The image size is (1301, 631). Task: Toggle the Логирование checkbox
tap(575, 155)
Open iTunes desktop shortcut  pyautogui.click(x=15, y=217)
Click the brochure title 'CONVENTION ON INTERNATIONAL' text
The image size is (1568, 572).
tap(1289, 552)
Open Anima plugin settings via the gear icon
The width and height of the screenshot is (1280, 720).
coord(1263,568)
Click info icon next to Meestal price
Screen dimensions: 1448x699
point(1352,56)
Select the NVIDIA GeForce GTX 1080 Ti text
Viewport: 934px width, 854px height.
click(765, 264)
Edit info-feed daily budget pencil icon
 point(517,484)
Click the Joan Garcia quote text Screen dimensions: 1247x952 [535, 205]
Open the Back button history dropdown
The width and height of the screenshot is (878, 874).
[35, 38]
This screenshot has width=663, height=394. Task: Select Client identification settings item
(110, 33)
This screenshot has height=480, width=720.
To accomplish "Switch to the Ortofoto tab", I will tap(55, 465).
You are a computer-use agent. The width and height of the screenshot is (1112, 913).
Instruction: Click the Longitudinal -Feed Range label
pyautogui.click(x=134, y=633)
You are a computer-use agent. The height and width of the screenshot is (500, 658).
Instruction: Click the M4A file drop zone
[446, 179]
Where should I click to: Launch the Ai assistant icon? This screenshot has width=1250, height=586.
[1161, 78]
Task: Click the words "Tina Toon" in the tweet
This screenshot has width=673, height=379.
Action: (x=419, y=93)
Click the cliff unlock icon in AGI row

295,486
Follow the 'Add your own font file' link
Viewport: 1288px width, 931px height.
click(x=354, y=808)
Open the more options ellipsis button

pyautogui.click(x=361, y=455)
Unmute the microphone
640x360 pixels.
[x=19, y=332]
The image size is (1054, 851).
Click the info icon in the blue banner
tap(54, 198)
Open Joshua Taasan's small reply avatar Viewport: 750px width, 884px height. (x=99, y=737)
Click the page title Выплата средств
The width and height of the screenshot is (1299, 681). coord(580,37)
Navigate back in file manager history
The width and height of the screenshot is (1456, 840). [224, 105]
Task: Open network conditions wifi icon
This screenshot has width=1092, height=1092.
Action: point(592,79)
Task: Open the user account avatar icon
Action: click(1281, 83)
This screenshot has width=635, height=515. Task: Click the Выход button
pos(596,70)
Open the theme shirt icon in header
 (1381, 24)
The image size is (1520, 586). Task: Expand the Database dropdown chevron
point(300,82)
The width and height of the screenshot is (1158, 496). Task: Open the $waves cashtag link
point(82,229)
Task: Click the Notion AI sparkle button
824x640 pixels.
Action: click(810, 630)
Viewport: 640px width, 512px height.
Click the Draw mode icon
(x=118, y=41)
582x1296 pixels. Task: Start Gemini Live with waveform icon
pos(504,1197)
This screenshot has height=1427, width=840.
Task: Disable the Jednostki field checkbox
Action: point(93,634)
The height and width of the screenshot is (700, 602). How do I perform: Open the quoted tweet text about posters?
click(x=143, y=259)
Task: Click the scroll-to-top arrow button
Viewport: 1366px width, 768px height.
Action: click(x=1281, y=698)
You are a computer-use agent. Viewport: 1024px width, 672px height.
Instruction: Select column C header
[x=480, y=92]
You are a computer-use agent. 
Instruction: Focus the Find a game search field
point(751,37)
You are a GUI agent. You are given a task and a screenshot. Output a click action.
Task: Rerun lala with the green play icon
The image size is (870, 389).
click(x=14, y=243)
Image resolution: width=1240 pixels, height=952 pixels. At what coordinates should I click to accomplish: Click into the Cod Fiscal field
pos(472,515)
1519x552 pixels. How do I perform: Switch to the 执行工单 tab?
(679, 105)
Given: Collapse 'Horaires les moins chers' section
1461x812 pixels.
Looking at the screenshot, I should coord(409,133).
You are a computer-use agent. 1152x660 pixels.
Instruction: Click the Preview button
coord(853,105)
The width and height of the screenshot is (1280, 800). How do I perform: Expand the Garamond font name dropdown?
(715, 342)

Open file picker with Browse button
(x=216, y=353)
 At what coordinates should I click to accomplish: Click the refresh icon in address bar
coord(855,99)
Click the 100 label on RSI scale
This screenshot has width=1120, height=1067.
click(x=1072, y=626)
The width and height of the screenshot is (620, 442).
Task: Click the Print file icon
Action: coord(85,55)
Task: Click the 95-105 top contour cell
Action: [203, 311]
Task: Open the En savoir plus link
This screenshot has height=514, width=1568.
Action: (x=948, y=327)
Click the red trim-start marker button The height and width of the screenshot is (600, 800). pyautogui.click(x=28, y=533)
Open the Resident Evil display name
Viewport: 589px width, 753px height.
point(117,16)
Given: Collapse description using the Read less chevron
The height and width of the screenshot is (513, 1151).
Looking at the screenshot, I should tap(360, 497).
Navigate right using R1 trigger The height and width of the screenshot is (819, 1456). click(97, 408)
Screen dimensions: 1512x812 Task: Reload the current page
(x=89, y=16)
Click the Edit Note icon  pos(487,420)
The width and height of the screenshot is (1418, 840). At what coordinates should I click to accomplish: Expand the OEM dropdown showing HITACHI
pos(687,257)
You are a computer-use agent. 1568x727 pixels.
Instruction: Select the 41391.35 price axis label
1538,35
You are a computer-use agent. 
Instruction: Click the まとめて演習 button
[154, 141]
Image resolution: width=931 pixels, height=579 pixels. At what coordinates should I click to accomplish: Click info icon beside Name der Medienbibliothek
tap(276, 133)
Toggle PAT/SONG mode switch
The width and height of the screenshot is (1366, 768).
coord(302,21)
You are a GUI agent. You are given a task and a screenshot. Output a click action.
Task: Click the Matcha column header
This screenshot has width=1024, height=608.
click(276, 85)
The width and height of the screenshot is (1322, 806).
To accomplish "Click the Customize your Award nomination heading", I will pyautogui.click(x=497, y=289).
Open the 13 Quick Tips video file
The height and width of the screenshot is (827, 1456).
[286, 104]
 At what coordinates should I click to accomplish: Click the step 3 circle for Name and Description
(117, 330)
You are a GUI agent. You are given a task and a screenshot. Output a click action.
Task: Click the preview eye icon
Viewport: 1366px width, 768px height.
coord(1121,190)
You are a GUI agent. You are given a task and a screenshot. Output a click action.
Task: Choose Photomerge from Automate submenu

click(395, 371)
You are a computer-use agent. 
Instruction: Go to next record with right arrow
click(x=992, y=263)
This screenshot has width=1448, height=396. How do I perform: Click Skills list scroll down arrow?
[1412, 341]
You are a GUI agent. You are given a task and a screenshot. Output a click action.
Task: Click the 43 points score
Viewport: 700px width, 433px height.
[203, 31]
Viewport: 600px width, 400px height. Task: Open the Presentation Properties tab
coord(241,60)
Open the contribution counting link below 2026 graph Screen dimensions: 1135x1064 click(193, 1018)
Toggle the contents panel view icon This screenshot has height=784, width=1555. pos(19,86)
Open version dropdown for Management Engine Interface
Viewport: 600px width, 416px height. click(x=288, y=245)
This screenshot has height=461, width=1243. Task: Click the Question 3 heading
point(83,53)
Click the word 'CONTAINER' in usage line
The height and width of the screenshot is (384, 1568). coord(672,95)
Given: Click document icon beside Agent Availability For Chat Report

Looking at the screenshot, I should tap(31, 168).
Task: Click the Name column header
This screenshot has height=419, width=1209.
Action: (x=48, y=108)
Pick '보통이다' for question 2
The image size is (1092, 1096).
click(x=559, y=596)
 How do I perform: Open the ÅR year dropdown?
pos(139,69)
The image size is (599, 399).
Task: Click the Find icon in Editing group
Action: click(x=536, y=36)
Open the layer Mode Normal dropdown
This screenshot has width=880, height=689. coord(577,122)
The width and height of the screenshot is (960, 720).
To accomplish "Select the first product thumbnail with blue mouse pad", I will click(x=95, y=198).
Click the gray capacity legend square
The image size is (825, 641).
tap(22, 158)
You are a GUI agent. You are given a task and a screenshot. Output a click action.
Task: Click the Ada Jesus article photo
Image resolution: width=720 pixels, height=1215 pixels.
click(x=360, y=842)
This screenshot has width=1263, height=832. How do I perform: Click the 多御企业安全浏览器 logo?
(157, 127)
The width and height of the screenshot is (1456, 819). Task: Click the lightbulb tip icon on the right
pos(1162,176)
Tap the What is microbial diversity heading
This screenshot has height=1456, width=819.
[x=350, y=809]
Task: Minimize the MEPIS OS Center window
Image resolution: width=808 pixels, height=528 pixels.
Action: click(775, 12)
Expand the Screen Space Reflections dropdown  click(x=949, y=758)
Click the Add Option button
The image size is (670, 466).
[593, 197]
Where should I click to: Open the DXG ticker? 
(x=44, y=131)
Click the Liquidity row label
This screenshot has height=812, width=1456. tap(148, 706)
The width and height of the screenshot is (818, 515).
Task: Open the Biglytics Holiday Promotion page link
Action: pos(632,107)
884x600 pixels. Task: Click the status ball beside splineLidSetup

- - - - - - -

__About this exercise__. Go through the listing above and return every line where the word "Collapse" occurs.

__Task output__.
Given: Collapse 'Horaires les moins chers' section
Given: Collapse description using the Read less chevron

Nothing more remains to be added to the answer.